This year I decided to give up Facebook for lent. Forty days of no Facebook. I may have lurked on occasion and maybe ‘liked’ a post or two and now am told I have failed Lent. This is by people who aren’t even Catholic. I guess I should have reworded that maybe I would spend more time off of Facebook to focus more on real living, because that is exactly what I have done. In the time I have spent off FB I have gardened (more on my anaphylactic shock in a minute) I’ve read a book (or 2), and I have spent hours at the baseball field. I’ve even watched Netflix series that I may not have had time for if I time sucked my life in FB like I usually do. (Rectify, is the Netflix series called the best most un- watched show and has a finale that rallies Six Feet Under; seriously). I have most certainly plugged back into my life. I don’t consider that a fail.
Unfortunately Facebook is my connection to people that I don’t see every day. And there is the Vacaville Crime thread. I have to know what is going on in my community. I can’t completely unplug from that. I would like to be on snap chat. That looks like a lot of fun but I have no idea how to do it.
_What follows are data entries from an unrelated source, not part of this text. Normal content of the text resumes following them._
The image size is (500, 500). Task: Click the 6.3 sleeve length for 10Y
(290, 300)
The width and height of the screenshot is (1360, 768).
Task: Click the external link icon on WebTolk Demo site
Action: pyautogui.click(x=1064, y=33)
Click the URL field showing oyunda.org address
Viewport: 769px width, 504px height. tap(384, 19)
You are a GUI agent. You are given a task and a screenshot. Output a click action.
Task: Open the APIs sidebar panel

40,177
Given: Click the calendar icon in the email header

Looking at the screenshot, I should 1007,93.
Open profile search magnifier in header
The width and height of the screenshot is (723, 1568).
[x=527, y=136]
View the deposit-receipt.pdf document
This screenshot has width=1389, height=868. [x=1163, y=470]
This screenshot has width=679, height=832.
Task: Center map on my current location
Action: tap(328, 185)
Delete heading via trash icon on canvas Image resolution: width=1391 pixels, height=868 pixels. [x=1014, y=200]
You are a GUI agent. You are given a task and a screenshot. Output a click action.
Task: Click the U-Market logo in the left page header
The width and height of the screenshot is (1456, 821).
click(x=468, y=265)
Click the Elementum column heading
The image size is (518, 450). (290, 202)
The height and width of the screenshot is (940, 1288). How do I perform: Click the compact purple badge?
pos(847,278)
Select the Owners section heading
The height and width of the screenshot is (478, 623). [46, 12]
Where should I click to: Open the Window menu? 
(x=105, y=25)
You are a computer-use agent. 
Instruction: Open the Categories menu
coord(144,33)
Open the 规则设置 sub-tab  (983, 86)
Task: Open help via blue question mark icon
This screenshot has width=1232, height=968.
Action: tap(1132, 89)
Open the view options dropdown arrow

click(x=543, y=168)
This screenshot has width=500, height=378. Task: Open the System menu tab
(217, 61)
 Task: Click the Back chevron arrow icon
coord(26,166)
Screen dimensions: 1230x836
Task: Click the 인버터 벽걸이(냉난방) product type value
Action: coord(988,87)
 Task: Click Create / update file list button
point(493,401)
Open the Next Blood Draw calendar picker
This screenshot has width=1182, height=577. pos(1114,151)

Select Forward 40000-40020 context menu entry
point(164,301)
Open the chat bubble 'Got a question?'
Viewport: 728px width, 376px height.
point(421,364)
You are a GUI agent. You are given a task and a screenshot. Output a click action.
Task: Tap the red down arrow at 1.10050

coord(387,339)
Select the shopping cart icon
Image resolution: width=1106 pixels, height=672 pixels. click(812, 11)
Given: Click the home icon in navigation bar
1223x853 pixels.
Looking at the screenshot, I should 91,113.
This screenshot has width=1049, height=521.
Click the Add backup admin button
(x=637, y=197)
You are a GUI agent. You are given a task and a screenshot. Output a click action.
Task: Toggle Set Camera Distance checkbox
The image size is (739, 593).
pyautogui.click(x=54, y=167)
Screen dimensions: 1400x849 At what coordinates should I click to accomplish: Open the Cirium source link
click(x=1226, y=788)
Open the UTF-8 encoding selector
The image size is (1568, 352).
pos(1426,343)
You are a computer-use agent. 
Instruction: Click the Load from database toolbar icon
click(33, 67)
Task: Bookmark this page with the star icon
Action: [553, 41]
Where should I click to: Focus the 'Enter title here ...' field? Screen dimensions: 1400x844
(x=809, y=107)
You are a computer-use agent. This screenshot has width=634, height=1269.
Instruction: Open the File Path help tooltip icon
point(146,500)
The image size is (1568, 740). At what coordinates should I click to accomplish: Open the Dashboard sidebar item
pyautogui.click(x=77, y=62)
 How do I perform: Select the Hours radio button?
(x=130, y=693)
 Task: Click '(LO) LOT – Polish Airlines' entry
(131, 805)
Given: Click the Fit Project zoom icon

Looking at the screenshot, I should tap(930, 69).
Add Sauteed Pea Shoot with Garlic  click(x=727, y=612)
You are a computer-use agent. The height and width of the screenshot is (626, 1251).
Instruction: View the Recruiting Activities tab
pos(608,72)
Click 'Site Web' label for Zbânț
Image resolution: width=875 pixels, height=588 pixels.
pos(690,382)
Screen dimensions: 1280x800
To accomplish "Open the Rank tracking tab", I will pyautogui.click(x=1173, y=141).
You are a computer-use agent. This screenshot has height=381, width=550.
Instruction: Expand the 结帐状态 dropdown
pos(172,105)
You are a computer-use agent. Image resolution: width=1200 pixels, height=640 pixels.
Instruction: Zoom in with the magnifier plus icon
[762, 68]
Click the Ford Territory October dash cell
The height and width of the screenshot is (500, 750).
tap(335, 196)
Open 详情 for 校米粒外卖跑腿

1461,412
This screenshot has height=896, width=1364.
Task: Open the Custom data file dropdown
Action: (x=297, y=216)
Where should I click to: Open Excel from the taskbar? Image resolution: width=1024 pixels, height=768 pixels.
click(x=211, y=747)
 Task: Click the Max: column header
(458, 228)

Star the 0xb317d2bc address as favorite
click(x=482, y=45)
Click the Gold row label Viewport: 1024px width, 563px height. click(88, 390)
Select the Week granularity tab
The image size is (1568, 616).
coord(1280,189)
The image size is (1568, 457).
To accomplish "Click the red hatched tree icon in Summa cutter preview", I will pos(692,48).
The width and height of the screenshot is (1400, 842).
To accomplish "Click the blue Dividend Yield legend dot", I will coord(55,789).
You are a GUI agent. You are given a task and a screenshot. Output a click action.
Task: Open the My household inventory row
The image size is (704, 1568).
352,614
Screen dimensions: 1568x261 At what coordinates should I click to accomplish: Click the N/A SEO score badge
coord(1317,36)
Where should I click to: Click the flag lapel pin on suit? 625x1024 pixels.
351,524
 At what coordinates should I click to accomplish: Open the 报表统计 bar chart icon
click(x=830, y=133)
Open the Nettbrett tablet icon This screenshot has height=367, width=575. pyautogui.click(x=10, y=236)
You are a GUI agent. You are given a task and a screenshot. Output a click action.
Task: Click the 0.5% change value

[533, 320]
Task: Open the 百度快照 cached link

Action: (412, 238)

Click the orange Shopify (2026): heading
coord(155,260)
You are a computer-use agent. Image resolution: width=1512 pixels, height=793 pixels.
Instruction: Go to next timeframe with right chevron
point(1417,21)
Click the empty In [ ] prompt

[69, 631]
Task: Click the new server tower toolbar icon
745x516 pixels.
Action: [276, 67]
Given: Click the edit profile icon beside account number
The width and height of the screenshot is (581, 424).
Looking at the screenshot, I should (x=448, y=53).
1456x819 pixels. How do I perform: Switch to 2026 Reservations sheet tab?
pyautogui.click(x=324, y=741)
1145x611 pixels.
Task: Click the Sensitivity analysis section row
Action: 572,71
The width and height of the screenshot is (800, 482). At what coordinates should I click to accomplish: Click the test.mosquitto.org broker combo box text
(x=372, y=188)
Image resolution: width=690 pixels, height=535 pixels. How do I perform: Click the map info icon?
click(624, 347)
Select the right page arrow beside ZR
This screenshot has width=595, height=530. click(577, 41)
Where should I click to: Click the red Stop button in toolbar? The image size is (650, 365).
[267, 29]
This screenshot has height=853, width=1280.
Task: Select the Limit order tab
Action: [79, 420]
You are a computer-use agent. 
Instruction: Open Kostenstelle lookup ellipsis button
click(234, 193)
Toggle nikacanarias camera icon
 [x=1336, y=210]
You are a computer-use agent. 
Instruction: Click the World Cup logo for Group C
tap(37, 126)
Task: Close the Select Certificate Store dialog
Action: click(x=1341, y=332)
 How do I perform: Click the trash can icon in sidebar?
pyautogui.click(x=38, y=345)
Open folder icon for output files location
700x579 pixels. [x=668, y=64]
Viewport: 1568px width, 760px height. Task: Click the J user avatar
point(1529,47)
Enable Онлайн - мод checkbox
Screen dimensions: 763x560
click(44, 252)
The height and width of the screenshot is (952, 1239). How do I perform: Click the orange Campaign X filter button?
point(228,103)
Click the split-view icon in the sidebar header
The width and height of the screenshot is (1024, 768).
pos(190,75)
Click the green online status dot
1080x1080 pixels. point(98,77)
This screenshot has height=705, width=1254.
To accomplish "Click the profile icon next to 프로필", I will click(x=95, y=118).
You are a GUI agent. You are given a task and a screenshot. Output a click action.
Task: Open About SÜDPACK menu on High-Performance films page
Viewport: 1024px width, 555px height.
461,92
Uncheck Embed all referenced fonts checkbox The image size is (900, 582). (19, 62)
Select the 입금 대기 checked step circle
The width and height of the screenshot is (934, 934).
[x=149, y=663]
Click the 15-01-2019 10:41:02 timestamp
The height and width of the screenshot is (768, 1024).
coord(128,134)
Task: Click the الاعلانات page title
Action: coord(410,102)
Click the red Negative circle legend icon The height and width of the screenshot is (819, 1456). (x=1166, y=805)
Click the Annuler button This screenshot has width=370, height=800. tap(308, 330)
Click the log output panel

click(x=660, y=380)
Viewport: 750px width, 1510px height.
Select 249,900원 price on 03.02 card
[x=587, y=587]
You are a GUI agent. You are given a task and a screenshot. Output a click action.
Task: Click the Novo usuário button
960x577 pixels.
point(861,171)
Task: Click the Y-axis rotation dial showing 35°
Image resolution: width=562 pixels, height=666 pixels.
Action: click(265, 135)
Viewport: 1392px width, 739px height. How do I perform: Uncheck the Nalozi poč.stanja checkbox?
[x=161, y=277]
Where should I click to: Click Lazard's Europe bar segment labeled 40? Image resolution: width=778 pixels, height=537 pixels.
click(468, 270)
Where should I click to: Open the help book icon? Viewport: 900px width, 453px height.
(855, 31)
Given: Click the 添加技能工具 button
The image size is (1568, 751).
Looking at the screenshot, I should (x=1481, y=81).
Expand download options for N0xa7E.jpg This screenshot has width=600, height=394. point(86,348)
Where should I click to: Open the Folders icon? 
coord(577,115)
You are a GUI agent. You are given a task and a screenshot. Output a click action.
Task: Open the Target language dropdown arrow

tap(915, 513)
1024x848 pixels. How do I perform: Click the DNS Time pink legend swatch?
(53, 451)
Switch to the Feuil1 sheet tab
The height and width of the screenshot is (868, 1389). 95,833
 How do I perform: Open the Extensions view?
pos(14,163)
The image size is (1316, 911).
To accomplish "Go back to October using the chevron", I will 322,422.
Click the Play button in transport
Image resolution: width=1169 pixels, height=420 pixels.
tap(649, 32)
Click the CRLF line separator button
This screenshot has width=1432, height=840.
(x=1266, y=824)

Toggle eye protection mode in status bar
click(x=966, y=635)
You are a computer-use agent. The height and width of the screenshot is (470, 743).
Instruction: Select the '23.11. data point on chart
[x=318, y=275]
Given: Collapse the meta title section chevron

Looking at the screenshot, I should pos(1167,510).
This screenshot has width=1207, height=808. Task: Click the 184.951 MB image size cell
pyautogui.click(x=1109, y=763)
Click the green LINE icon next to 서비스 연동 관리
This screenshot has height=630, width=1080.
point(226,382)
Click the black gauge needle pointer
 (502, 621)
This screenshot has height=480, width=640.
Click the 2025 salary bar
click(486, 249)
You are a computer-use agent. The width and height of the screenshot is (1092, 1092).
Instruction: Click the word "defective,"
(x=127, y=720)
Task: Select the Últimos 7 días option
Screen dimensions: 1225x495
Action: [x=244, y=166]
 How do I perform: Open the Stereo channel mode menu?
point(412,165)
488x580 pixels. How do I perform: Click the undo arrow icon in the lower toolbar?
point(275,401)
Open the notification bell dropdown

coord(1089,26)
Regardless, I can concentrate more on my family. You see, last year I turned 50. And I got a little selfish. I concentrated on my own happiness; perhaps at the expense of my family. But this year I vowed to concentrate more on my family. And you know what? I found out I don’t like them much. They do not pick up after themselves, and they honestly smell bad. And they are selfish little bastards and seriously babies, when they are sick. And there are many days they exhaust me.
The gardening thingy that happened was interesting. I ended up digging up a “Royal Robe Potato Plant” that I have had for at least 10 years. (It doesn’t actually grow potatoes). I ended up with hives the next day and the following day it spread to my face. And my lips. It looked like a Botox moment gone horribly bad. I ended up in the ER with a vein full of Benadryl and solumedrol plus a week of oral steroids. Steroids do make a person feel FABOMUNGO! I felt like wonder woman; needing very little sleep and still feeling, well, powerful. I kinda get the whole Lance Armstrong thing even though I hate the man for being a Svengali. That was my gardening moment. My allergist said to dig it up (not me) and never plant something like that in my yard again. But if I do, I have 2 epi pens.
In addition to movies I watched some very good documentaries. Beary Tales is where two orphaned bear cubs adopt a man to raise them, and admittedly was a bit silly, But Be Here Now was so good I highly recommend it especially if you like to cry. He dies in the end by the way. I didn’t know that when I first started watching it. So you are welcome.
And then, in a bit of melancholy, I re read my old entries from this Blog. How the time has flown. It made me happy and sad both. It is so poorly written it made me almost have an anxiety attack. Then I realized the amount my children have grown and it nearly made me lose my breath. And finally the realization that the years go by so quick, and in those years I got old. So old that I DID do Botox just last week. Just a little. My head is on the small side to it saved me quite a bit of money. It makes me giggle that my forehead is so numb and I can not make a scowl if I tried. My friend, also a Botox user, and I had dinner last night and tried to see who could scowl first. Neither of us could, My face is now on a level playing field. Poker face = Botox = win. And for now, I have no wrinkles; except my laugh lines. I do love the laugh lines. I won’t touch those. Those get to stay. I don’t want them to go away, not even for a day. If I hadn’t laughed as much as I have over the last several years I would be dead. Those laugh lines are my life lines. They are the strings that holds my heart together. And they remind me that I am really really happy for the most part.
But right now I feel unsettled and I honestly miss people. Tons of people. I don’t usually feel this way. People have come and gone so much in my life, either through death or travel or changing jobs, and I’m usually like “God speed!” I have had the time to think about those people over these 40 days and I can say that I do miss a very many of them. We move on, and sadly we let go, because sometimes we are forced. We let go even if it was on someone else’s terms. And that sucks. It really does.
Now I’m going to do something else that I never had time for before. I’m going to take a nap.